● What you have to do
Exactly the lines from the one holding "Sort by Def" through the final line of the data are wanted, copied as written.

[Source data]

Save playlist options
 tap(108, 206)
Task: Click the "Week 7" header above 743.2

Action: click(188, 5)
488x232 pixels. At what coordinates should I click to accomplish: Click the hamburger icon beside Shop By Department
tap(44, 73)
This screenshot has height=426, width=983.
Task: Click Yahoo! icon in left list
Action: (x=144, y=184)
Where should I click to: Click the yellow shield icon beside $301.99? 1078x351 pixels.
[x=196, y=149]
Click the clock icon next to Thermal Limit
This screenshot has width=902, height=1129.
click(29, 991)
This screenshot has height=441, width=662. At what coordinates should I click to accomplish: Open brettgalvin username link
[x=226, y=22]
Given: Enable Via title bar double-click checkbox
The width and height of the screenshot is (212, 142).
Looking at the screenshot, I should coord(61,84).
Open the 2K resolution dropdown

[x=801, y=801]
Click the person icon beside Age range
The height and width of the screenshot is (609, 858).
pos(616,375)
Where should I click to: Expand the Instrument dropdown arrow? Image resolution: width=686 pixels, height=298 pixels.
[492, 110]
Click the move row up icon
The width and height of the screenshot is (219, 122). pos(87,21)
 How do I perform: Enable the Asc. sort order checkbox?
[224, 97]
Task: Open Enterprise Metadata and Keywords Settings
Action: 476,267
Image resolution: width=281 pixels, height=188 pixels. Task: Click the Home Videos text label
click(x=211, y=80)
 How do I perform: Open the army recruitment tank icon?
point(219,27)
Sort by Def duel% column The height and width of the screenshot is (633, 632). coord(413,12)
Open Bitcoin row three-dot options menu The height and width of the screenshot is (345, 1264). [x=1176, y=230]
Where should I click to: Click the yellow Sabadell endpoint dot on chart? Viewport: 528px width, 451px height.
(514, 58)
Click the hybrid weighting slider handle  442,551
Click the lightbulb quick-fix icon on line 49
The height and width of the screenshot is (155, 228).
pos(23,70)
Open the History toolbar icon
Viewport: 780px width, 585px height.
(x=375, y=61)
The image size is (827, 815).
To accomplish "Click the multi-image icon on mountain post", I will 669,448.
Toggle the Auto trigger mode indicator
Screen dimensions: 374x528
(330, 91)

● Answer space
Sort by Def duel% column The height and width of the screenshot is (633, 632). coord(413,12)
Open Bitcoin row three-dot options menu The height and width of the screenshot is (345, 1264). [x=1176, y=230]
Where should I click to: Click the yellow Sabadell endpoint dot on chart? Viewport: 528px width, 451px height.
(514, 58)
Click the hybrid weighting slider handle  442,551
Click the lightbulb quick-fix icon on line 49
The height and width of the screenshot is (155, 228).
pos(23,70)
Open the History toolbar icon
Viewport: 780px width, 585px height.
(x=375, y=61)
The image size is (827, 815).
To accomplish "Click the multi-image icon on mountain post", I will 669,448.
Toggle the Auto trigger mode indicator
Screen dimensions: 374x528
(330, 91)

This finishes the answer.